# Kaggle Digit Recognition

This is one of the problem proposed on Kaggle: handwritten digit recognition using the MNIST data. We use scikit-learn.

In [None]:
import pandas as pd
from time import clock

We begin by loading the both the training and the testing data.

In [None]:
# Read training data
start = clock()

train_frame = pd.read_csv('data/train.csv')
label = train_frame['label'].values
train = train_frame.iloc[:,1:].values
# train = train.reshape(-1,28,28)

print('Loaded {:d} train entries in {:.0f} seconds.'.format(len(train), clock() - start))

# Train on fewer entries
# label = label[0::10]
# train = train[0::10]

# Read test data 
start = clock()

test_frame = pd.read_csv('data/test.csv')
test = test_frame.values
# test = test.reshape(-1,28,28)

print('Loaded {:d} test entries in {:.0f} seconds.'.format(len(test), clock() - start))

# Select Classifier

There are a few ready-to-use classifier in scikit flow.

In [None]:
# Scikit Flow has the following choices of optimizer: SGD, Adam, Adagrad

# from skflow import TensorFlowLinearClassifier
# clf = TensorFlowLinearClassifier(n_classes = 10, 
                                # batch_size = 256, steps = 1400, learning_rate = 0.01, 
                                # optimizer = 'Adagrad')
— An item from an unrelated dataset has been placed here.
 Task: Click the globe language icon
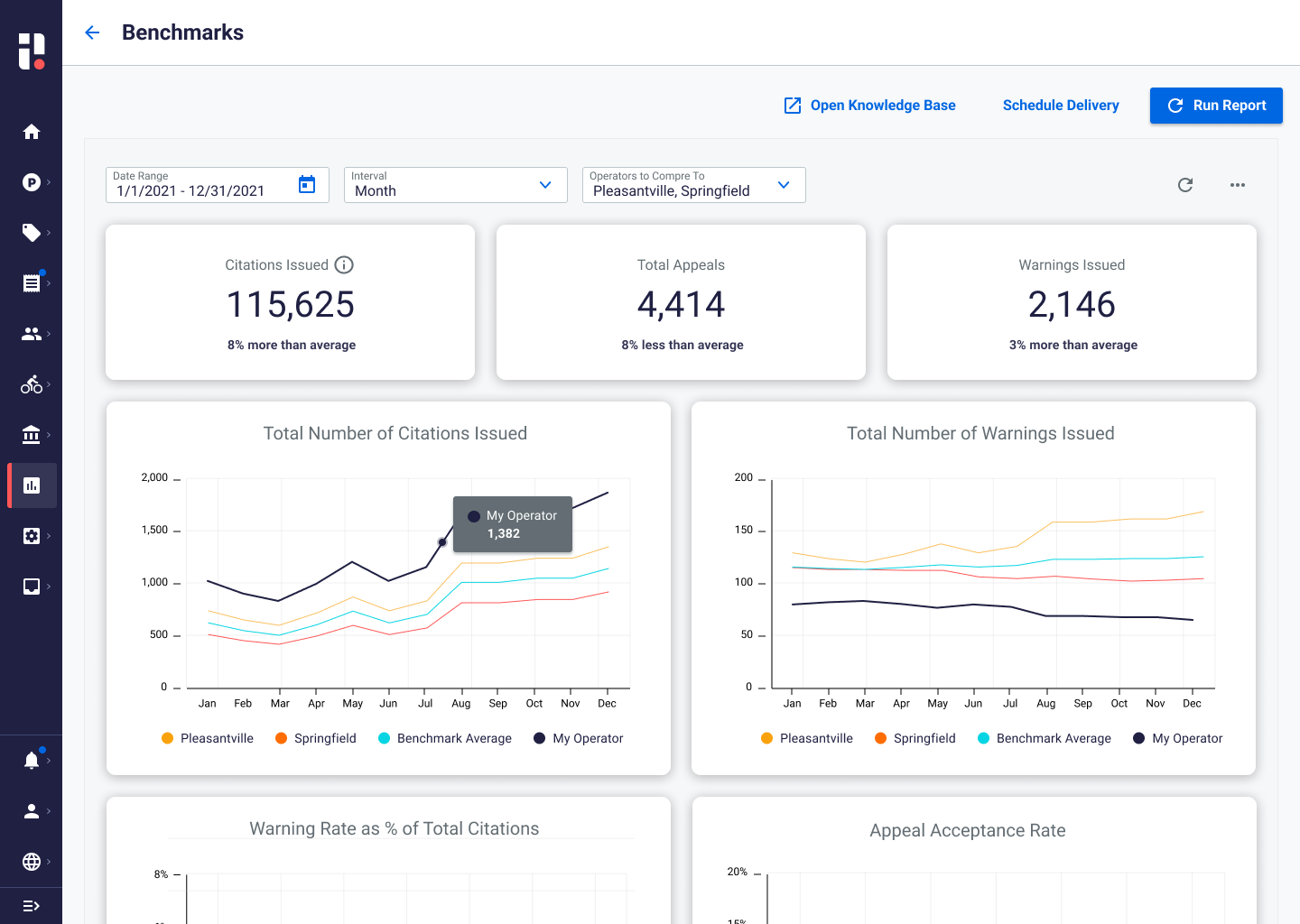[32, 861]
# from skflow import TensorFlowLinearRegressor
# clf = TensorFlowLinearRegressor(n_classes = 10, 
                                # batch_size = 256, steps = 1400, learning_rate = 0.01, 
                                # optimizer = 'Adagrad')

from skflow import TensorFlowDNNClassifier
clf = TensorFlowDNNClassifier(hidden_units = [100, 200, 200, 200, 100],
                              n_classes = 10, batch_size = 256, steps = 1000, learning_rate = 0.01, 
                              optimizer = 'Adagrad')

# Train, Extrapolate
We are now ready to fit the classifier to the training data, predict/extrapolate to the test data, and save the results.

In [None]:
# Fit training data

start = clock()
clf.fit(train, label)
print("Fitted training data in {:.0f} seconds.".format(clock() - start))

# Extrapolate to test data

start = clock()
predict = clf.predict(test)
print("Extrapolated to test data in {:.0f} seconds.".format(clock() - start))

# Save results

test_frame['ImageId'] = range(1,len(test)+1)
test_frame['Label'] = predict
test_frame.to_csv('predict.csv', cols = ('ImageId', 'Label'), index = None)